**Activity**. Go over the lines below, and when one contains the word "computer", copy it.

========

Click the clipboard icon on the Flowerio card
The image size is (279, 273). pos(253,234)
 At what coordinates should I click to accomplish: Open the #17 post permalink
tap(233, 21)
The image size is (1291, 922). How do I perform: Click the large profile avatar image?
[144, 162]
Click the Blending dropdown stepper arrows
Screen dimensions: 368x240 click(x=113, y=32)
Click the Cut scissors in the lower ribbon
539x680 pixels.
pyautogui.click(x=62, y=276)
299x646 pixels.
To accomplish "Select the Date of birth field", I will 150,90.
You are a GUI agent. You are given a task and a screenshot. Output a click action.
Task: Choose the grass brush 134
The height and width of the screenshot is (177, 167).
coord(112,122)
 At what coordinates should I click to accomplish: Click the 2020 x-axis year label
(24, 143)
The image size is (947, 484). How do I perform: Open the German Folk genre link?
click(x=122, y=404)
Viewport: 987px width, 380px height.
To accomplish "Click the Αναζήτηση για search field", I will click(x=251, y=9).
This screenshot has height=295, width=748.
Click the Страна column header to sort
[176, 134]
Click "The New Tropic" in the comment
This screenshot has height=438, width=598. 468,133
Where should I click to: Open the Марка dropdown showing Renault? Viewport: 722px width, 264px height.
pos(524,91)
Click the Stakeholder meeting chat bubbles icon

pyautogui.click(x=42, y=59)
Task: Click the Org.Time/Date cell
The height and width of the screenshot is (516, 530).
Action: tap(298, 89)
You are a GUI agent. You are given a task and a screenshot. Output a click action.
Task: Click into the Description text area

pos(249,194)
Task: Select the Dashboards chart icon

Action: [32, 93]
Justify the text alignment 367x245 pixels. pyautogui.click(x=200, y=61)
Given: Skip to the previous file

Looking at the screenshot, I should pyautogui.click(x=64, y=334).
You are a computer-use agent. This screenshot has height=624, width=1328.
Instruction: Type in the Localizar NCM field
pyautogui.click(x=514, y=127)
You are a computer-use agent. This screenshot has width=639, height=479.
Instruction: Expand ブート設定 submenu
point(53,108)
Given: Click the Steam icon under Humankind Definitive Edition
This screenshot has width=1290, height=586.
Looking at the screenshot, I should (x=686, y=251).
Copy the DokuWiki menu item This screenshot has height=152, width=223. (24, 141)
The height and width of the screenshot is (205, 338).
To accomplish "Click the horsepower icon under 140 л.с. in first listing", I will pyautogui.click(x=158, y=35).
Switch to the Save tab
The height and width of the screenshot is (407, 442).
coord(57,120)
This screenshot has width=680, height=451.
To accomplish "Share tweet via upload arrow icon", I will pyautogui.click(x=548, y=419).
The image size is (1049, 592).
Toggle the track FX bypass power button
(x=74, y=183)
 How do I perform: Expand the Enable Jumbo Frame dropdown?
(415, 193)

========

**The completed task**.
You are a computer-use agent. This screenshot has height=624, width=1328.
You are a computer-use agent. This screenshot has width=639, height=479.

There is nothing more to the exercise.